Portraits of Heroism in the Age of Pandemic
As the coronavirus swept through the nation, photographer Javon Longieliere, Cr.Photog., CPP, did what children’s TV host Mister Rogers once advised: He looked for the helpers. Longieliere launched a portrait series to highlight good Samaritans in his community of Valdosta, Georgia. At press time he'd photographed nearly 400 frontline workers—from nurses to teachers and librarians to caterers—for his series “Hometown Heroes.”
The setup: “Knowing some of the locations would be busy as well as tight, I needed the footprint to be small and the setup and tear down to be quick and mobile,” he explains. He settled on a white backdrop for the subjects to connect them visually and two lights: one for the background and one key light modified with a Westcott 24-inch beauty dish. He wanted strong shadows and a gritty look, so no fill light was used.

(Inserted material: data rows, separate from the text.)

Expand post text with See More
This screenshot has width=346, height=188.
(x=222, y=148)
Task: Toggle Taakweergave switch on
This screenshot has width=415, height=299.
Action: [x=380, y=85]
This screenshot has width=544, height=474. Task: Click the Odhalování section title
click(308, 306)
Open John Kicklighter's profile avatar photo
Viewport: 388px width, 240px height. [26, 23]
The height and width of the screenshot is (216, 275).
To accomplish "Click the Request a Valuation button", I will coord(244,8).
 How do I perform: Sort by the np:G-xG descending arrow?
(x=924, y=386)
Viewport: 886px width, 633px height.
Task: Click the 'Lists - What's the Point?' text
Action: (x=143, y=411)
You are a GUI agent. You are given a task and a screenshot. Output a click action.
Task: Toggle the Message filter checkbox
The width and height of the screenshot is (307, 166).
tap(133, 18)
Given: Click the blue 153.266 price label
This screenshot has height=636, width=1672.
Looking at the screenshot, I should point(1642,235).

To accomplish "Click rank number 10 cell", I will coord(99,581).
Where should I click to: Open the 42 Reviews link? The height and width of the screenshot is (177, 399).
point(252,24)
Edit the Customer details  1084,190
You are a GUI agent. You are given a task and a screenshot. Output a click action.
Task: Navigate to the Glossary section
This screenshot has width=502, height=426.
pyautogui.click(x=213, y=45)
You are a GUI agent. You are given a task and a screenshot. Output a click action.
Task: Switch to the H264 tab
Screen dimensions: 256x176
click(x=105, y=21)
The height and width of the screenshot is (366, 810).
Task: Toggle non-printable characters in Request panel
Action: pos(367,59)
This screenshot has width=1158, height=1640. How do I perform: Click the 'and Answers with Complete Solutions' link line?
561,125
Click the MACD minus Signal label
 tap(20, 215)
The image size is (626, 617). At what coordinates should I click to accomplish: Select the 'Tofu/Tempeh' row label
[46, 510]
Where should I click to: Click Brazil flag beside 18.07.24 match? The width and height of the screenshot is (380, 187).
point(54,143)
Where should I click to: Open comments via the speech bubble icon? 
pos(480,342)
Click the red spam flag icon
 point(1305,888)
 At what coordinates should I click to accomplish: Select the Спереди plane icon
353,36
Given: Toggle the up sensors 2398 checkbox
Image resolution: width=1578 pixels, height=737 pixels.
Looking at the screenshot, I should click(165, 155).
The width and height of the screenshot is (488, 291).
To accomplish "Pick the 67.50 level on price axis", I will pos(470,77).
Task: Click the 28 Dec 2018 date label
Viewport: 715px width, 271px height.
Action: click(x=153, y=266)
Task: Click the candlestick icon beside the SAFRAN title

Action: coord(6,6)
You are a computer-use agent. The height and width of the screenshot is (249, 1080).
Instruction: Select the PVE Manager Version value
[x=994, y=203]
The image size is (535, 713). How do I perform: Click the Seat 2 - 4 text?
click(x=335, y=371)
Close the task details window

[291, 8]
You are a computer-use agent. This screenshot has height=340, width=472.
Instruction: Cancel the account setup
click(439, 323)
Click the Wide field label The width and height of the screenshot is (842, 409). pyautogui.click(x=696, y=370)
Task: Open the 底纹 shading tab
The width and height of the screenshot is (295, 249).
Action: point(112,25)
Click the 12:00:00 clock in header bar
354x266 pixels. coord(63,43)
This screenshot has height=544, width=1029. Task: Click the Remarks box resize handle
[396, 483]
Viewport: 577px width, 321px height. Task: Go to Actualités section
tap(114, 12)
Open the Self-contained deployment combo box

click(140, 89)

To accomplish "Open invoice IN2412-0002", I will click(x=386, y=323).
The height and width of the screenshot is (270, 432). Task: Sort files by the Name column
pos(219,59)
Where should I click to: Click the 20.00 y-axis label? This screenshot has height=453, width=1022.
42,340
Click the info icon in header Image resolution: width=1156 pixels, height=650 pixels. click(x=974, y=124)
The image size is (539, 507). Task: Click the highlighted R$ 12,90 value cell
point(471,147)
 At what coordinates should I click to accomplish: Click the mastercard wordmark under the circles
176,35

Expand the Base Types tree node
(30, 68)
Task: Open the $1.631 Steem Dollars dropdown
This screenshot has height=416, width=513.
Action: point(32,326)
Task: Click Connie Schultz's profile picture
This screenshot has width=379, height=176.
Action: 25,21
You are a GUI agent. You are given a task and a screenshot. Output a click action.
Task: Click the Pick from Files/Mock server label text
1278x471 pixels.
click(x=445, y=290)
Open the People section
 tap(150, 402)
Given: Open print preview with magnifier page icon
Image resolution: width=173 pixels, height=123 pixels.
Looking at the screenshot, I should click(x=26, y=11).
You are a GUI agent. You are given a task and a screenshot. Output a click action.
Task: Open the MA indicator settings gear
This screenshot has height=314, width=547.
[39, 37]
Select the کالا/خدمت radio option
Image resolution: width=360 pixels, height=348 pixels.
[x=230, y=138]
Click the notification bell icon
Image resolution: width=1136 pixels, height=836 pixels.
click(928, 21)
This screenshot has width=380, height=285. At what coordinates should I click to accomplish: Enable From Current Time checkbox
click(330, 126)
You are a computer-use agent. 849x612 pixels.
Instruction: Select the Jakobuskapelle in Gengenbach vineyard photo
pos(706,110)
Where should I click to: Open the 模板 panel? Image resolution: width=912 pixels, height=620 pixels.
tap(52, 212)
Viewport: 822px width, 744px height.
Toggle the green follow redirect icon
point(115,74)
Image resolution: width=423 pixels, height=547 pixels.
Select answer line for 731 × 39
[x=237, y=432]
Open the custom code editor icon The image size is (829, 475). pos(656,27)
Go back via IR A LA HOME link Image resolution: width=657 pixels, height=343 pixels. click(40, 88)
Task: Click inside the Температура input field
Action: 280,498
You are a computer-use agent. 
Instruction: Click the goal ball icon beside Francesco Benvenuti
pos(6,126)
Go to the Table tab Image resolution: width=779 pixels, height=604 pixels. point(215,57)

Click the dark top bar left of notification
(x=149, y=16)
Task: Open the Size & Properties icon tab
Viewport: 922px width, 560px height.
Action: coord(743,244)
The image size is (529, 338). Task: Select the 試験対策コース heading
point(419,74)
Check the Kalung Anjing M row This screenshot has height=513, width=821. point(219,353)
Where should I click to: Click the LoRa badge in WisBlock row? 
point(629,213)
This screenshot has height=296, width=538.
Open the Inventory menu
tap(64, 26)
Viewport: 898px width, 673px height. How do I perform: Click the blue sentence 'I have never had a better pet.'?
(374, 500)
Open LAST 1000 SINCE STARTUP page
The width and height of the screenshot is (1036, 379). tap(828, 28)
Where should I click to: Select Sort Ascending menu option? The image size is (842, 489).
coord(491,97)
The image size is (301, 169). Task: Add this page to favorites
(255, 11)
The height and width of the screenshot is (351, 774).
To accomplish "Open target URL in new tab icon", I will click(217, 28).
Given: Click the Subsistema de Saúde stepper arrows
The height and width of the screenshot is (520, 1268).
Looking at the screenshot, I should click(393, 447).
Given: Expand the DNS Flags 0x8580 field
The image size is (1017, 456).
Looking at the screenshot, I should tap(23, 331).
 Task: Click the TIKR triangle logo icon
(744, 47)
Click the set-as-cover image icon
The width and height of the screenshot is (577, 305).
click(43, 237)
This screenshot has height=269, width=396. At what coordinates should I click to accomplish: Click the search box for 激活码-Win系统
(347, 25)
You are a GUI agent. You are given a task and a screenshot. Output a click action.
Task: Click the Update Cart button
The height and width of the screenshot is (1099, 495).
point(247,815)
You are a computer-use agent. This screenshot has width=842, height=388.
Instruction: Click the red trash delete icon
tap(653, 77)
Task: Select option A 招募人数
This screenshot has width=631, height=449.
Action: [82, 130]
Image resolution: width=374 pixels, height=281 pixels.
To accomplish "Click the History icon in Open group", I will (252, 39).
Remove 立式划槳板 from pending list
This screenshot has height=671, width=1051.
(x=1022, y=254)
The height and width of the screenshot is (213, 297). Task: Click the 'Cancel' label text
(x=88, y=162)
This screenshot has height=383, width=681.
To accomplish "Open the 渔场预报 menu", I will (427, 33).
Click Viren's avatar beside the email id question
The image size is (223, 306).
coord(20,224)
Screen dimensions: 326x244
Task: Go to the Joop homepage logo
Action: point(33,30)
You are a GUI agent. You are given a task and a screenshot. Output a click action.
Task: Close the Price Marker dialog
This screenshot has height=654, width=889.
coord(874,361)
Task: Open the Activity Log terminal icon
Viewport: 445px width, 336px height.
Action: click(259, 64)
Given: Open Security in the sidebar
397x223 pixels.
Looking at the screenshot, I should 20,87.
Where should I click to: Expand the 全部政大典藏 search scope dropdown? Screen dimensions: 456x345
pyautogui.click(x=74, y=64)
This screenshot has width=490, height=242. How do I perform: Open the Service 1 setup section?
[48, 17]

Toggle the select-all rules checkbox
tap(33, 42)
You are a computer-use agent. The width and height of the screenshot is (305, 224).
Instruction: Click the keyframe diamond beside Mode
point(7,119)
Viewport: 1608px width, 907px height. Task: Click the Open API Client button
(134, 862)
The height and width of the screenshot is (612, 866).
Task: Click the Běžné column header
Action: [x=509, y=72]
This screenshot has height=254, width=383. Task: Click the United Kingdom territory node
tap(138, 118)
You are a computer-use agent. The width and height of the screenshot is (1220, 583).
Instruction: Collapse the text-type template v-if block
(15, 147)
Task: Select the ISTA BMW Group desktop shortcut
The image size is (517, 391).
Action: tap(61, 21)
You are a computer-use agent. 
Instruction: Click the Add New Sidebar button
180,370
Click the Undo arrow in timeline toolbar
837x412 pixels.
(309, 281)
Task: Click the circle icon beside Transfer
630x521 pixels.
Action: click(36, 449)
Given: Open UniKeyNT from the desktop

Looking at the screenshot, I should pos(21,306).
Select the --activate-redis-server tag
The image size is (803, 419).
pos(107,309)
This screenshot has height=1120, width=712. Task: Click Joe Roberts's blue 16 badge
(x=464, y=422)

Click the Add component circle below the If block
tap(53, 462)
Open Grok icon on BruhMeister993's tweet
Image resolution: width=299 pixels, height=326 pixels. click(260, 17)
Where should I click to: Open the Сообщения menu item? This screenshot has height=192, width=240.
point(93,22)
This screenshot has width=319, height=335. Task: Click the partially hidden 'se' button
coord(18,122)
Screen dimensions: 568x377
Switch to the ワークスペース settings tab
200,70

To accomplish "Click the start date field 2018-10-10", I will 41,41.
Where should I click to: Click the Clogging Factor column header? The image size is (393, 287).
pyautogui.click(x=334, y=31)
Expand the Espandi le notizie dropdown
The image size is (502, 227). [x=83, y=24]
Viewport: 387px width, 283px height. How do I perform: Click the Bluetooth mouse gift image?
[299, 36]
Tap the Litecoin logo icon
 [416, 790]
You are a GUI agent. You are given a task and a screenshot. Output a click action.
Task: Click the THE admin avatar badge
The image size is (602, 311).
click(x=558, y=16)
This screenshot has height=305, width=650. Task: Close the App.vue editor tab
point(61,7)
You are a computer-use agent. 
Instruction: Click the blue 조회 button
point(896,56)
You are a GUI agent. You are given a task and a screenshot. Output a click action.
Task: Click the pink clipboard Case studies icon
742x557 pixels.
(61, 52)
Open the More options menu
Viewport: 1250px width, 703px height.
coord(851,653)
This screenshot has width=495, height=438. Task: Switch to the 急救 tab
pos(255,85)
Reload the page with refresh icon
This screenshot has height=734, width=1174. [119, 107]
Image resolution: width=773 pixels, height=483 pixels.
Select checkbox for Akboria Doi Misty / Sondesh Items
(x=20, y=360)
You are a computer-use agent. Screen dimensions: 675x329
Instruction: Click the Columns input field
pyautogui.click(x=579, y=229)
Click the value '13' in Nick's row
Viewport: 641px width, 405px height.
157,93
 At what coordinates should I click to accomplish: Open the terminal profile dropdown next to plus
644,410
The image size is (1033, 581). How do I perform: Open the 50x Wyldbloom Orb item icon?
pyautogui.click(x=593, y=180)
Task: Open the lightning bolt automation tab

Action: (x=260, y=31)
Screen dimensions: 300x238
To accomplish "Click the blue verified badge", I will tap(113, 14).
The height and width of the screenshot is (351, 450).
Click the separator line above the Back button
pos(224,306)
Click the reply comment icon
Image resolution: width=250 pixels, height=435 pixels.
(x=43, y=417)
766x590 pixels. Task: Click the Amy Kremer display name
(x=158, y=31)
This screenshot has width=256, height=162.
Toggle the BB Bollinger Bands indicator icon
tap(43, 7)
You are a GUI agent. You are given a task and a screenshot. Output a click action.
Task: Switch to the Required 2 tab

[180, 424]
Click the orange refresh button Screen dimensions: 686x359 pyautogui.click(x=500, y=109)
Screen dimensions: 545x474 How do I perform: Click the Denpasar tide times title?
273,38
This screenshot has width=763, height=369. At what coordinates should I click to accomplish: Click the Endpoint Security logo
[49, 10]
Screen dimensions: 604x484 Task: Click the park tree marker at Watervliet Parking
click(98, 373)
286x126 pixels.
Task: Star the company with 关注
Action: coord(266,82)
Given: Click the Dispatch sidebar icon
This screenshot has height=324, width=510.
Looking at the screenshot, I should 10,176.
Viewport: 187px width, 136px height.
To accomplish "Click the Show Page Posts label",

The sessions: Longieliere pre-arranged his visits with each organization and was given a health screening when he arrived. He wore a face mask during his sessions, and he set up his background and gear for physically distanced photography. Employees who wanted to participate simply signed a model release and stepped in front of the background.
“The whole process takes just a few seconds,” he says. “Yes, they are fatigued. Yes they are emotionally exhausted. But for so many of them, they still laugh and enjoy the brief respite from the new normal.”